I wait for one of my friends on the Left to explain why they support this kind of “executive behavior”? [Which I’m sure they must support…]
How does the Consumer Financial Protection Bureau figure out when employers unintentionally discriminate against minorities? The bureau’s lawyers know, or maybe they’re making it up as they go along. Whatever it is, they’re not telling Congress or employers.
That’s the conclusion from a letter that Texas Republican Jeb Hensarling sent earlier this month to financial bureau director Richard Cordray. The Congressman reveals a nine-month, bipartisan effort to get the bureau to explain how it calculates disparate impact, a legal theory that purports to show discrimination through statistics without having to prove intent or bias in any particular case. The Obama Administration has used disparate impact to threaten employers with lawsuits and cow them into monetary settlements without ever going to court.
Mr. Hensarling’s concern is with companies that make car loans through auto dealerships. In March 2013 the financial bureau ruled that these lenders are subject to disparate impact under the 1974 Equal Credit Opportunity Act (ECOA). The agency didn’t clarify how it would find such discrimination, and no wonder.
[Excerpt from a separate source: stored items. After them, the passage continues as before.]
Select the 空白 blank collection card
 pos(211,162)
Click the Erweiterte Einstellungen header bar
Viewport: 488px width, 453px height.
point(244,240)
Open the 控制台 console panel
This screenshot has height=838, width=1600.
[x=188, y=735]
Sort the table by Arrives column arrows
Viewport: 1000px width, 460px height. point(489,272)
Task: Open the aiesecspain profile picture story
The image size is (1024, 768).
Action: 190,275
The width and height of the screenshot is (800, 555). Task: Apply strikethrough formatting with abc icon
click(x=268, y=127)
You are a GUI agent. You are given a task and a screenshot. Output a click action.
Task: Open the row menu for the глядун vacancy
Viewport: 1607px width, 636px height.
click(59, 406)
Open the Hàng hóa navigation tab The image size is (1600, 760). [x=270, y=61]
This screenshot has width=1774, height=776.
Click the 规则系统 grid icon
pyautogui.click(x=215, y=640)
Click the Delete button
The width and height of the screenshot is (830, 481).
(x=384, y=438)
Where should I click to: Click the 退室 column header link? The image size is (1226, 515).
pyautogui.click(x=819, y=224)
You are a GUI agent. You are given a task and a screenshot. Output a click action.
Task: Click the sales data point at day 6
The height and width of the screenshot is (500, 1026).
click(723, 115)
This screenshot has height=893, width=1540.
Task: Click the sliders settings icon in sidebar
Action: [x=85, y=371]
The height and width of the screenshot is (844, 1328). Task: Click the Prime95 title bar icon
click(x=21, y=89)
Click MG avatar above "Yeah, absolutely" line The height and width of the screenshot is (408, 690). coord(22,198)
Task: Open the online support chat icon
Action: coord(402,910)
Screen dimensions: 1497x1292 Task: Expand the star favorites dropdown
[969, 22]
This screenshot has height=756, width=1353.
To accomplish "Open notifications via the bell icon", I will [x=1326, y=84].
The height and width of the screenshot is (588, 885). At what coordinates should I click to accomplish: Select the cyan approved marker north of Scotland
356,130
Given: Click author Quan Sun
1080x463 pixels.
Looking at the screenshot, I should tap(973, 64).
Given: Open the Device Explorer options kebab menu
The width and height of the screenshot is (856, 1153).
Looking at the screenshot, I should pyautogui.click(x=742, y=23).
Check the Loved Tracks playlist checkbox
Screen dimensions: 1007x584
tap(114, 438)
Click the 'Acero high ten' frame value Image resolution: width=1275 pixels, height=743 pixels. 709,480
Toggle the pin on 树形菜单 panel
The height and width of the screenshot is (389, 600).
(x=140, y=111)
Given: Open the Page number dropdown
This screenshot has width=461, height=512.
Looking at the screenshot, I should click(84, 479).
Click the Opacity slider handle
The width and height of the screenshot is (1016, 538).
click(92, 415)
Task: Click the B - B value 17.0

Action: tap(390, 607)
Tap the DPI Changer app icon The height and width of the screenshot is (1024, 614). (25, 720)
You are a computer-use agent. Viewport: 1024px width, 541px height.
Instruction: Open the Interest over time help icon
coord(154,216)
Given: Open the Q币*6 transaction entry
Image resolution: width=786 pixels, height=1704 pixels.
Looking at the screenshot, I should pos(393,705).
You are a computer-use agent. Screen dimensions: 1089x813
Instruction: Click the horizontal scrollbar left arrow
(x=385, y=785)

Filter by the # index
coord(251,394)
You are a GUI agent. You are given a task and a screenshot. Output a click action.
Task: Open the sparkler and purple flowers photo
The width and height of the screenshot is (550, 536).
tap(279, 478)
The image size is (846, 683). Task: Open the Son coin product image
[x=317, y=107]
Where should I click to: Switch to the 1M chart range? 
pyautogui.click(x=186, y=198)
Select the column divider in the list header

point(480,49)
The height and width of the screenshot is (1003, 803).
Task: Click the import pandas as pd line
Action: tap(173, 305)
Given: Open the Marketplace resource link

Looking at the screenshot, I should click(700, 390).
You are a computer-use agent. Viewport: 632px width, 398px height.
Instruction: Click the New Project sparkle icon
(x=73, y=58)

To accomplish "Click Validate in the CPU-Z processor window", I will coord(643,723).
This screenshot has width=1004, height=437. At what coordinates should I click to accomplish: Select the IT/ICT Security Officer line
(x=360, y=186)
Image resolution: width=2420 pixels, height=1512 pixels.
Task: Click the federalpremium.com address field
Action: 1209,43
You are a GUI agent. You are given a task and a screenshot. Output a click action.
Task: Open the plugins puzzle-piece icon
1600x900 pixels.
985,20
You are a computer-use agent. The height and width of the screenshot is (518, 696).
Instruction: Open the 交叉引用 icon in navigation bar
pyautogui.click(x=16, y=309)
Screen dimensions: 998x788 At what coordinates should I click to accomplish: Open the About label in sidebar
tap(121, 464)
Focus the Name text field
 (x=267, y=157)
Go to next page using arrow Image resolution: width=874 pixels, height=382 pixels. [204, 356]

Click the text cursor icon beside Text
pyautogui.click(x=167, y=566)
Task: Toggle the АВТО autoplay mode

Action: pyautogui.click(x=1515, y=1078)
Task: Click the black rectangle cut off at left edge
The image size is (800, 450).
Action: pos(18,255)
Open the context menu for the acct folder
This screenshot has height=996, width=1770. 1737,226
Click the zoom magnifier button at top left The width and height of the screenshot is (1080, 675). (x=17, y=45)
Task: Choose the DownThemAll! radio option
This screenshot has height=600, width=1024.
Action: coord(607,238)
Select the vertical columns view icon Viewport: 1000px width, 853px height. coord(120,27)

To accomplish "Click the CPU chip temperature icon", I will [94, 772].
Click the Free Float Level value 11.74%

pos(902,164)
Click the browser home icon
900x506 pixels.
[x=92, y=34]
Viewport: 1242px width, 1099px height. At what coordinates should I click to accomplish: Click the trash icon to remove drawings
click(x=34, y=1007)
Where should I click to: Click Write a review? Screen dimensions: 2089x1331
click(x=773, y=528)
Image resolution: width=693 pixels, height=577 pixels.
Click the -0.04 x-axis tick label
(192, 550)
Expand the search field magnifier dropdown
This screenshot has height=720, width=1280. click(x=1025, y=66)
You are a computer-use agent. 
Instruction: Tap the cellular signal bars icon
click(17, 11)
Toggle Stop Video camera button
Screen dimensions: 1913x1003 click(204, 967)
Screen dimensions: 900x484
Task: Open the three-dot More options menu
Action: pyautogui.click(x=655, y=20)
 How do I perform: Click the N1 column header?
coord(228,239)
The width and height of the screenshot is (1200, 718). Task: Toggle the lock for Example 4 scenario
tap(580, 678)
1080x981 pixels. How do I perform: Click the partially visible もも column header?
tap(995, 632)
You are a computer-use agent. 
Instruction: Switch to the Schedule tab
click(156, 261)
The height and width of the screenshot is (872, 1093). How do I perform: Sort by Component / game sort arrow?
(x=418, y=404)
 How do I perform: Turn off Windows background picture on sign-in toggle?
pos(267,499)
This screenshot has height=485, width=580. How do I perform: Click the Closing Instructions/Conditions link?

ECOA explicitly prohibits lenders from collecting information on race, gender or ethnicity. The only way the bureau could prove discrimination would be to guess by using proxy measures, such as a surname. So is a Mr. Smith living in Atlanta black or white?
In May 13 House Democrats asked the bureau to explain its “method” of identifying “different groups of consumers.” Several weeks later, the agency responded that it was “committed to being open and transparent in all appropriate circumstances,” [ very enlightening, wouldn’t you say?] but didn’t disclose much else. In June 35 House Republicans asked for similar information. The bureau gave them the run-around.
In October, the Senate weighed in when 11 Democrats and 11 Republicans asked for “complete details concerning the statistical methodology the Bureau employs to determine whether disparate impact is present in an auto creditor’s portfolio.” A few days later, the bureau responded that it makes “case-by-case assessments of whether to pursue supervisory or enforcement activity in response to statistically significant disparities.” [ Ah, the added clarity is breath-taking!] That non-answer left employers scratching their heads and worried about lawsuits.
Then in December Ally Bank coughed up $98 million to settle bureau allegations of discrimination in auto lending. Banking sources tell us there are numerous similar investigations pending, which is no surprise. A government charge of racism is publicly damaging even without proof, and a lender can’t fight the charges if it doesn’t know which practices the bureau thinks are illegal.
All of which underscores the degree to which the financial bureau is accountable to no one but a White House that has shown its own disdain for the rule of law. [I wonder when anyone besides a few on the Right will think this important!] The House voted 232-182 late last month to subject the bureau to Congressional funding and to remove its director in favor of a five-member commission. Mr. Cordray and the White House know that Senate Democrats will block it, so they will continue to extort cash from lenders to settle claims whose legality they never have to explain, much less prove.